As a developer with DBA tendencies one thing that always drove me (and all of our actual DBA's) crazy, is Django's default naming of PK fields to 'id'. This leads to sloppy looking, sometimes incomprehensible, joins and just generally upsets database admins. We long ago adopted the rule "every model gets an AutoField named <model_name>_id defined", but it always bothered me a bit having to rely on the devs to get it right. I prefer to let the computers enforce the sanity.

Django's docs didn't provide much in the way of advice on this and my googling didn't turn up anything useful either. So eventually I decided to dive a little deeper and hit the Django source directly. What I discovered was something of a mess. Django's Model class has a metaclass of ModelBase which instantiate's a new Options class and attaches it to your new model as _meta. This Options class applies the default pk field, parses the class Meta that is attached to your model, and even does a bit of validation to ensure that you are making a valid model.

With my new knowledge in hand it seemed like there would be a LOT of code that would have to be copy and pasted just to override the _prepare method of Options. Re-creating and managing 5-600 lines of code just to override a single line of a single method is not my idea of a clean solution. Fortunately we can actually use some metaclass magic in our favor and do it in just a few lines!

Extending from the default metaclass ModelBase, we can simply inspect the model that's about to be created and tack an attribute to the class named <modelname>_id which is just an instance of a Django AutoField.

from django.db import models
from django.utils import six


class AutoPKModelBase(models.base.ModelBase):
    '''Defaults auto generated pk field name to <modelname>_id '''

    def __new__(cls, name, bases, attrs):
        supr = super(AutoPKModelBase, cls)

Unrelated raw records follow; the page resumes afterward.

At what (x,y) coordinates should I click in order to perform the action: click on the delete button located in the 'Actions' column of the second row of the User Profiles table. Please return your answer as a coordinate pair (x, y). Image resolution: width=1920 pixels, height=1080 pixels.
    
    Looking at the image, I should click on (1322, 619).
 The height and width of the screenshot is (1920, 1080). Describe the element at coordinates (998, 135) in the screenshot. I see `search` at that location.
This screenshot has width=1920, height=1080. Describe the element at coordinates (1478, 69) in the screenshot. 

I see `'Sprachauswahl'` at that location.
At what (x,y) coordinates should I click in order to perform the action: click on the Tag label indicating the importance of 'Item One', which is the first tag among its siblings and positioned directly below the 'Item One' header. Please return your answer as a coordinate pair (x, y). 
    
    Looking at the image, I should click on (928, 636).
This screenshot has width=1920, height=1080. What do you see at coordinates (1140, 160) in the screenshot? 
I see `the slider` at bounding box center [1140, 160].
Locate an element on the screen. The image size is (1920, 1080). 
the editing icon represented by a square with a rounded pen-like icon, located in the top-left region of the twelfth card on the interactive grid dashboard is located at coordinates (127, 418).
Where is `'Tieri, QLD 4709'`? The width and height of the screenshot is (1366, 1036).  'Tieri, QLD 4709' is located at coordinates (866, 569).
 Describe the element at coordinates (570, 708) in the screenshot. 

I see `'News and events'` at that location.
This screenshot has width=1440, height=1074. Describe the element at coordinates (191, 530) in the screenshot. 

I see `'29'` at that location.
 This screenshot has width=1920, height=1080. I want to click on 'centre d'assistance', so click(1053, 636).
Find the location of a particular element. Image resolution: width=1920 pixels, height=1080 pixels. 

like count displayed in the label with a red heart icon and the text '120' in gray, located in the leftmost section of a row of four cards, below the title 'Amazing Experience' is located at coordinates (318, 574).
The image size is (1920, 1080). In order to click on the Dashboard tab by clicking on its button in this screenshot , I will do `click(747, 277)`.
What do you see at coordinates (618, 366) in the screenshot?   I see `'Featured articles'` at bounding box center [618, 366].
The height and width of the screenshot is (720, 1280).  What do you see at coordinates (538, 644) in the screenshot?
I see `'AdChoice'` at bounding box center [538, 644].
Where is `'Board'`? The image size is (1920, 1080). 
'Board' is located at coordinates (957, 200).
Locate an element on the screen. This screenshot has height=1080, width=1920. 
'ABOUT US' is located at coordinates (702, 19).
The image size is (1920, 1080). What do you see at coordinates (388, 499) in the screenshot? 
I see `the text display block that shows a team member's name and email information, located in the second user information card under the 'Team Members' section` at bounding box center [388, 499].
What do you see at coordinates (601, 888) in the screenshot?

        pk_name = "{}_id".format(name.lower())

        # Skip modifying if the class is the abstract base or if a model
        # has explicitly defined a field named <modelname>_id
        if name != 'AbstractBaseModel' and pk_name not in attrs:
            attrs[pk_name] = models.AutoField(primary_key=True)

        # Now that we effectively patched our Model with a PK field,
        # let django take the wheel.
        return supr.__new__(cls, name, bases, attrs)


# We could just define __metaclass__, but using six we can maintain py3k compat
class AbstractBaseModel(models.Model, six.with_metaclass(AutoPKModelBase)):
    '''Simple abstract base model '''

    class Meta(TimeStampedModel.Meta):
        abstract = True

Note: Only tested with Django 1.7, but I don't see anything post-1.5 that would make this not work. Also this is a bit lazy. All that it does is enforce that there is a correctly named field, not actually enforcing the type of that field. This could be easily expanded if your needs are a bit stricter.

Now any Model that you create that inherits from your base will automatically have a more explicitly named primary key field. Cheers!